--- Dataset records ---
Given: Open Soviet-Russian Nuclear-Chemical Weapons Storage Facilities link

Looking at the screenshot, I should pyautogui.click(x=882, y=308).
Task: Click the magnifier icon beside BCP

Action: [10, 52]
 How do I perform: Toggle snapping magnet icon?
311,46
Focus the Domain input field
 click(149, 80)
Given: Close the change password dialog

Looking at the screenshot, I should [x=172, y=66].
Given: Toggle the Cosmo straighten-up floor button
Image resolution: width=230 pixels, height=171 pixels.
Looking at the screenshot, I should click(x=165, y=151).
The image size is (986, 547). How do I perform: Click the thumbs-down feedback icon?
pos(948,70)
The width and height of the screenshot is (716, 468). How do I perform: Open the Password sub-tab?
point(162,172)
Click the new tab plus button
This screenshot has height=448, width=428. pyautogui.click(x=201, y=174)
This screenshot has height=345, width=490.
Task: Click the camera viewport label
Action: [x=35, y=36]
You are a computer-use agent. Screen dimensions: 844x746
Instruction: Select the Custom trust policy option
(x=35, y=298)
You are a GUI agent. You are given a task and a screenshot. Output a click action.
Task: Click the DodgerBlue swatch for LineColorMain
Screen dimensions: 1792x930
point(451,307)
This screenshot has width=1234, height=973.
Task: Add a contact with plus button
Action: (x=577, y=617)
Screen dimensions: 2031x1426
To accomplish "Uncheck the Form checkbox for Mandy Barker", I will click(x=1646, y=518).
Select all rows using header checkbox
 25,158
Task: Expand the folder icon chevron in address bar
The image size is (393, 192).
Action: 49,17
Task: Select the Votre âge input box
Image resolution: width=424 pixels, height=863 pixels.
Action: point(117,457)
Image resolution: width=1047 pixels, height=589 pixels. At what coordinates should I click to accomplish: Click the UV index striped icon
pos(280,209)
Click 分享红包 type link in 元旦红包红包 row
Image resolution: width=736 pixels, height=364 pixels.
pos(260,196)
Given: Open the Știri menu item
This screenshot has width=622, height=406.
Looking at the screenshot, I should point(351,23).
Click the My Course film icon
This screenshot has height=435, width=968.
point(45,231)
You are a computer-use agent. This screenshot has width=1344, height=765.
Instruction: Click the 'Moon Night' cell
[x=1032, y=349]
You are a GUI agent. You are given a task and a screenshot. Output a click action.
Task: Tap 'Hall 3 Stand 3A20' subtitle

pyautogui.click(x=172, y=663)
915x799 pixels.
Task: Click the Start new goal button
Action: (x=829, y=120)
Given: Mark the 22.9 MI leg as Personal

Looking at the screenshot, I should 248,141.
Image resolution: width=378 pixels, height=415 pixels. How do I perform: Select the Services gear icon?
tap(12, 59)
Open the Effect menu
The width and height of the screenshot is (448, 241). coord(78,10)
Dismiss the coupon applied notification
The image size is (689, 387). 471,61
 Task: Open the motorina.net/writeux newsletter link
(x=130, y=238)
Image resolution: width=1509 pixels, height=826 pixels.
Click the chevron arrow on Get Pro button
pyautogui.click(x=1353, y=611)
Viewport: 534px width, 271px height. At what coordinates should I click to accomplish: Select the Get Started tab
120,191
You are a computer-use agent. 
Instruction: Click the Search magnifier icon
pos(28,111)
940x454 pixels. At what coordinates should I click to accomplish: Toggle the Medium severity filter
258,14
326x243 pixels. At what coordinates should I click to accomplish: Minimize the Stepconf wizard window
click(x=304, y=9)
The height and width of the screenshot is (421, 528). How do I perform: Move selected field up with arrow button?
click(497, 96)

--- Description of the task ---
Could you copy the rows from the line containing "You are a computer-use agent. Screen" through the line containing "Action: point(117,457)" verbatim?

--- Task result ---
You are a computer-use agent. Screen dimensions: 844x746
Instruction: Select the Custom trust policy option
(x=35, y=298)
You are a GUI agent. You are given a task and a screenshot. Output a click action.
Task: Click the DodgerBlue swatch for LineColorMain
Screen dimensions: 1792x930
point(451,307)
This screenshot has width=1234, height=973.
Task: Add a contact with plus button
Action: (x=577, y=617)
Screen dimensions: 2031x1426
To accomplish "Uncheck the Form checkbox for Mandy Barker", I will click(x=1646, y=518).
Select all rows using header checkbox
 25,158
Task: Expand the folder icon chevron in address bar
The image size is (393, 192).
Action: 49,17
Task: Select the Votre âge input box
Image resolution: width=424 pixels, height=863 pixels.
Action: point(117,457)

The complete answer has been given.